Velumyl (1989) d had intention to permanently deprive because she did not intend to return the same notes and coins.
Easom (1971) held that conditional intent does not satisfy theft.
Robbery - Theft Act 1968 s(8)(1)
Provides the definition for robbery:
A person is guilty of robbery if he steals, and immediately before or at the time of doing so, and in order to do so, he uses force on any person or puts seeks to put any person in fear of being then and there subjected to force.
Robbery- the key elements
2 elements of Actus Reus:
Actus reus of theft
Using or threatening force immediately before or at the time of the theft
2 elements of Mens Rea:
Mens rea of theft
Intent or recklessness, as to the use or threat of force
What amounts to force/threat of force?
Dawson and James (1976) held the word force is given its ordinary meaning.

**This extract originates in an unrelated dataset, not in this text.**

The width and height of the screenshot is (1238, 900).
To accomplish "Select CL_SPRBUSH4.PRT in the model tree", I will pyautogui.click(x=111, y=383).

B+R v DPP (2007) held it does not matter if the v is actually put in fear or not, it is the ds intention that matters.
Clouden (1987) held that the force does not have to be direct force on the victim. The word force is all thats required.
Bentham (2005) held that as long as there is an intention to create fear it does not matter that the threat was not real.
When does force or threat have to take place?
Immediately before, or at the time of the stealing.
Hale (1978) the act of stealing can be a continuing act, the jury decide when the appropriation is complete.
Corcoran and Anderton (1980) knocking a handbag out of the vs grasp with force was sufficient for there to be a robbery, even though the robber did not take the bag.
The connection between the force and threat
The force, or threat of force, must be used in order to steal.
Say the force was used for a different purpose, like rape, then it is not robbery. So if the force was used to allow the theft to happen then it is robbery.
Hale (1978) held tying up a woman to allow for the theft satisfies the force element or robbery.
NO THEFT, NO ROBBERY.
Burglary- Theft Act 1968 s(9)(1)
Provides the definition for burglary:
A person is guilty of burglary if
(1)(a) he enters any buildings or part of a building as a trespasser and with intent to commit any such offence; or
(1)(b) having entered any building or part of a building as a trespasser he steals or attempts to steal anything in the building or that part of it or inflicts or attempts to infliction person there in any GBH.